• **Work to be completed**: Somewhere below is a line with "Select 157 zł Priority price for Warszawa" and, later, a line with "Open AltLease Corporation"; repeat those two lines and all the lines between them, exactly as they are.

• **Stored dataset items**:
☆ ☆ ☆ ☆ ☆ ☆ ☆
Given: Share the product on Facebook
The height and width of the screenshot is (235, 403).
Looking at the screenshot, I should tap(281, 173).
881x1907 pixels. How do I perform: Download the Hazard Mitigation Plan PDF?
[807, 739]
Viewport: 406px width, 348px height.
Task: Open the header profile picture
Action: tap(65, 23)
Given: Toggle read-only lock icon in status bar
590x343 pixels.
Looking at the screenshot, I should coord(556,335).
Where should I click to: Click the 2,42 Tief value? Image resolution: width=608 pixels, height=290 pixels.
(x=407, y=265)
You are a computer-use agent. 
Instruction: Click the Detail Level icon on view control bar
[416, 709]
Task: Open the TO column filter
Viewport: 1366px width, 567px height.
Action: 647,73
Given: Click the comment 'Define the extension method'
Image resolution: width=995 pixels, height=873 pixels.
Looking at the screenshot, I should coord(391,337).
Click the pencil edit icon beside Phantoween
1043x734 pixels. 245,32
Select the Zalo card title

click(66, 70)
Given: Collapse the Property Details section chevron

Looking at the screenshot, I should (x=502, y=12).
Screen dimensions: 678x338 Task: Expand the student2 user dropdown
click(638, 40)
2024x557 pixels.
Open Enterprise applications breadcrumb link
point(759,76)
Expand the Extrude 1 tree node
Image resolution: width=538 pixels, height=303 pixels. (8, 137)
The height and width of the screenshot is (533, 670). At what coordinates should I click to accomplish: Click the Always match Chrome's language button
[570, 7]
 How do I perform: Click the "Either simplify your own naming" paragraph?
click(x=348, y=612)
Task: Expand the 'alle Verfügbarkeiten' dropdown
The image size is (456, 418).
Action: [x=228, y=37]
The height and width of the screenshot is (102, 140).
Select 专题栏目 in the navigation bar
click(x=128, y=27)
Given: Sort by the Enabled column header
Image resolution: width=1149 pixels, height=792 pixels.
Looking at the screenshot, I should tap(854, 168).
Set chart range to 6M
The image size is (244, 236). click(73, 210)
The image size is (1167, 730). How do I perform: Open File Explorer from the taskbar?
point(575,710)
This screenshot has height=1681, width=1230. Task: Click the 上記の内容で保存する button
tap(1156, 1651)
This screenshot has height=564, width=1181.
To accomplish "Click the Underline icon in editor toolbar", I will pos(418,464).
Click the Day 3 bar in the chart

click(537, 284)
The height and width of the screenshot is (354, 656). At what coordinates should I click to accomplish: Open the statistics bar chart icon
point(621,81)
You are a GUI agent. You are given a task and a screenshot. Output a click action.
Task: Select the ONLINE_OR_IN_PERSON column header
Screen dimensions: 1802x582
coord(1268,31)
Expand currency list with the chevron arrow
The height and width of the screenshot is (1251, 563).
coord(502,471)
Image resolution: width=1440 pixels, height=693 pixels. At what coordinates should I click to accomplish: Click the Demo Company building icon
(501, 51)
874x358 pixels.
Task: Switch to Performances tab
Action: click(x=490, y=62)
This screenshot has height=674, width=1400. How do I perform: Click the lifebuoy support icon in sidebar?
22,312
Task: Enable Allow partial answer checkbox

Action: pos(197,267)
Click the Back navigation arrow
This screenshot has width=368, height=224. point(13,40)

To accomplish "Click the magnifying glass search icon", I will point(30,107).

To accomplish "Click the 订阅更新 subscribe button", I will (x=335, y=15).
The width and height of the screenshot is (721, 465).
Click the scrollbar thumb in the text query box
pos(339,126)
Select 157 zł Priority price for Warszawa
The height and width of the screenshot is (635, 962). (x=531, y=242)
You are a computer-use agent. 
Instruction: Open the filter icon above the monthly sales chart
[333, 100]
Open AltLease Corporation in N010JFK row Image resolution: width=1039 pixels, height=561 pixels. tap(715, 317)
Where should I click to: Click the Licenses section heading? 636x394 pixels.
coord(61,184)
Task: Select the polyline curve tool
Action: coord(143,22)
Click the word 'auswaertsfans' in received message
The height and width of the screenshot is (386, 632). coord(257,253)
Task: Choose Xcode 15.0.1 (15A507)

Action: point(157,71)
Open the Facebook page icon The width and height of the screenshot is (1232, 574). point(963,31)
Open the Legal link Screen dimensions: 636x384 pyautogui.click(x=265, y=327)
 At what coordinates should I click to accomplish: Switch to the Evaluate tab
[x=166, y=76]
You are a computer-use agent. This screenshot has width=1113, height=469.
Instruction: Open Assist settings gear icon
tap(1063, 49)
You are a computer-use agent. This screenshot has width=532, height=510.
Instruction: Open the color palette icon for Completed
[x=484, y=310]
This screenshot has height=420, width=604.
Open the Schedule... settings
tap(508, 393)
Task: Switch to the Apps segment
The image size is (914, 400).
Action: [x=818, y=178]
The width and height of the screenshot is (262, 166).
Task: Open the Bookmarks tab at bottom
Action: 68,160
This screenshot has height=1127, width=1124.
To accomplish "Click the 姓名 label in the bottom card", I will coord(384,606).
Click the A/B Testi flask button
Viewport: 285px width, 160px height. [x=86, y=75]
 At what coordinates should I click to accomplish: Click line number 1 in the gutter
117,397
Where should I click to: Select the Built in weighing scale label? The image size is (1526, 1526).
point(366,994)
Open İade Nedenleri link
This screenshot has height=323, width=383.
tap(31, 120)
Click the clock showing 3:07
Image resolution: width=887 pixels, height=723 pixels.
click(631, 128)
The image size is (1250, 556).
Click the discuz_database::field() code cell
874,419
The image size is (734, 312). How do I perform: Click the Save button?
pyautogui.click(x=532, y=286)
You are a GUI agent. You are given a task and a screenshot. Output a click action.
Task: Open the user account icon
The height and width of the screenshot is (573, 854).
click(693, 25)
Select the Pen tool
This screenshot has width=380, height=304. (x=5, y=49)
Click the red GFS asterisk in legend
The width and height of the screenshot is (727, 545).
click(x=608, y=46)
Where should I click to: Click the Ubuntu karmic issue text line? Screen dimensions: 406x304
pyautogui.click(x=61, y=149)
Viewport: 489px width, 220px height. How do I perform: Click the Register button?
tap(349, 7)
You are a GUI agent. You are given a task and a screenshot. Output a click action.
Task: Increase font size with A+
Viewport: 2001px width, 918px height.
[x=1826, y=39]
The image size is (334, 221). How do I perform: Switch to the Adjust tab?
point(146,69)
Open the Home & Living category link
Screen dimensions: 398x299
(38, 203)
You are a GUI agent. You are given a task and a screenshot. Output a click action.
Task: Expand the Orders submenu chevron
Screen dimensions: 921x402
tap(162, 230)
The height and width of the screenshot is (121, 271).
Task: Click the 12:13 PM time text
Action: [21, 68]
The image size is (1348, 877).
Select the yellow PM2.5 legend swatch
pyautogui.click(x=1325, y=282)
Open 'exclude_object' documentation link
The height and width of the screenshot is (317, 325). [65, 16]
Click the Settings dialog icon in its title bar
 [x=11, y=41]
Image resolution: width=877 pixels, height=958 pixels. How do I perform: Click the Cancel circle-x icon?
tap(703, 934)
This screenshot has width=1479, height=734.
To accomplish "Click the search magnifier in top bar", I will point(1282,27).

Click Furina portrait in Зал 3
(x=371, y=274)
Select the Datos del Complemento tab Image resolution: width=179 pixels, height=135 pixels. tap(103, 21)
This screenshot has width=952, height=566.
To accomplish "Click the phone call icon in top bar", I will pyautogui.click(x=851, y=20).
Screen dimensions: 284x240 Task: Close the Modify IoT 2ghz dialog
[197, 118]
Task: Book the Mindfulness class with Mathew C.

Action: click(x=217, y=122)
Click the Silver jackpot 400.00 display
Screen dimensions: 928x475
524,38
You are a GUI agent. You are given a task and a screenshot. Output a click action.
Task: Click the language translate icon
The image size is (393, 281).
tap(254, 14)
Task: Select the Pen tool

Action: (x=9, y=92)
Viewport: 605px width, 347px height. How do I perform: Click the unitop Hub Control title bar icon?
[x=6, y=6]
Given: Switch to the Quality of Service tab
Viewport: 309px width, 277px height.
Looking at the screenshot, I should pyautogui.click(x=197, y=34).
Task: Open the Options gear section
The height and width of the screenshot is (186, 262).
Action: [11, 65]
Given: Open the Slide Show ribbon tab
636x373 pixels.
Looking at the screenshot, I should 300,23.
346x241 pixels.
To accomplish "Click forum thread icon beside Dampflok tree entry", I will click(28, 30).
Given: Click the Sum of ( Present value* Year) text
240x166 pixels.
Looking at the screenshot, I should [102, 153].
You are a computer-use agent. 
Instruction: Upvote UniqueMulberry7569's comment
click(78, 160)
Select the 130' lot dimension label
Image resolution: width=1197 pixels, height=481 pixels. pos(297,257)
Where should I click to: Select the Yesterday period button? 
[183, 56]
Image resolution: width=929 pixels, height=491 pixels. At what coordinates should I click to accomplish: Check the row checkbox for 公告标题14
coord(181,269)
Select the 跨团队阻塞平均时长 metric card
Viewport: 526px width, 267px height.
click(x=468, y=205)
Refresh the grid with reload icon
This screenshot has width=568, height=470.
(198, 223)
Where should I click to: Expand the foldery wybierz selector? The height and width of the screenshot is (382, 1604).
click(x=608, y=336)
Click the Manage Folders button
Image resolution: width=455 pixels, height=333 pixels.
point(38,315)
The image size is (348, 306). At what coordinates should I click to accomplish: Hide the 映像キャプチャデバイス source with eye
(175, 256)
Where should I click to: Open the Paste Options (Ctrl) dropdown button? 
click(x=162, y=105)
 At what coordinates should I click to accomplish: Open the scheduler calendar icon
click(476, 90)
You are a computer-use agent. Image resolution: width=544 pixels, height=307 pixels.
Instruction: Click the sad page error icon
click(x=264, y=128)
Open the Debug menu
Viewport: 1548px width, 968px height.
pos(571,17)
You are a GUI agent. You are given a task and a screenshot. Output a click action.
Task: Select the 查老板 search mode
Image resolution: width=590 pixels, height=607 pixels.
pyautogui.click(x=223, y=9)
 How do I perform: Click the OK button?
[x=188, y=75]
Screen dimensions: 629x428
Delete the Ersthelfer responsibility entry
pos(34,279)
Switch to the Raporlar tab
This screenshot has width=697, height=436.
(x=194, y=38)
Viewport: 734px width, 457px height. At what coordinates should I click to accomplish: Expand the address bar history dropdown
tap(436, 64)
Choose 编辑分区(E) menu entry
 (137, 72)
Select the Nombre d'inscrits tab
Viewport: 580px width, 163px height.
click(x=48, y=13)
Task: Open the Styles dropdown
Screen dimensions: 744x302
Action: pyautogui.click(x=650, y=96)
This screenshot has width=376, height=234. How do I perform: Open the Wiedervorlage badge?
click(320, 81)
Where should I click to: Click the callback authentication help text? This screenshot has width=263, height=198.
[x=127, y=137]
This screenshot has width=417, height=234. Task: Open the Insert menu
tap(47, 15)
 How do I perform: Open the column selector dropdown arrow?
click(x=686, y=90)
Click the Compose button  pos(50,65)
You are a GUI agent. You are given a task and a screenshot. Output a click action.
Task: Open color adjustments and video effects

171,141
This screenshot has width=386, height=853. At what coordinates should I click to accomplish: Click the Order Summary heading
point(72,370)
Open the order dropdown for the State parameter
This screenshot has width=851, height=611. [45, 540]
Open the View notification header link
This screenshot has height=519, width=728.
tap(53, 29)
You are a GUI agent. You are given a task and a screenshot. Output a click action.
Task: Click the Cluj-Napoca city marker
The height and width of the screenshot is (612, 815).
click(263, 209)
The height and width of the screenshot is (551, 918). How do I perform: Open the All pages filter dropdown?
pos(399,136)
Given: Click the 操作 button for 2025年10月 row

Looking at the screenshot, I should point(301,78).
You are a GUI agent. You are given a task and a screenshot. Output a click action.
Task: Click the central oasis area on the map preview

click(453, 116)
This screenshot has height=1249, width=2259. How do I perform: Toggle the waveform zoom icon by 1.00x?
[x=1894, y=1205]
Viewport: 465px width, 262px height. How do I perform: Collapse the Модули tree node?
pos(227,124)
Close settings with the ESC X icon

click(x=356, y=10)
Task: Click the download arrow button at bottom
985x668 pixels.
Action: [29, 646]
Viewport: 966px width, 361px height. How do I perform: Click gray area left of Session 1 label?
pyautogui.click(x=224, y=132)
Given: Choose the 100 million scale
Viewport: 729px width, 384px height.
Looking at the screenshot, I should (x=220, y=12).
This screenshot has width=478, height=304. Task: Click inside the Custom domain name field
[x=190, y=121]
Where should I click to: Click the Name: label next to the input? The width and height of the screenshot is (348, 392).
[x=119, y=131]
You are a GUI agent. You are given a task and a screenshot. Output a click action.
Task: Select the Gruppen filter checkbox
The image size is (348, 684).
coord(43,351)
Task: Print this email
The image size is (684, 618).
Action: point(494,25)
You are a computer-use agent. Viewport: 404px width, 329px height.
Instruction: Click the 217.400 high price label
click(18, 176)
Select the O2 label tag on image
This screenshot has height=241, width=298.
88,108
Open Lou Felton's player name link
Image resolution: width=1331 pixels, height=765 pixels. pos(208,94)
☆ ☆ ☆ ☆ ☆ ☆ ☆
• **Answer below**:
Select 157 zł Priority price for Warszawa
The height and width of the screenshot is (635, 962). (x=531, y=242)
You are a computer-use agent. 
Instruction: Open the filter icon above the monthly sales chart
[333, 100]
Open AltLease Corporation in N010JFK row Image resolution: width=1039 pixels, height=561 pixels. tap(715, 317)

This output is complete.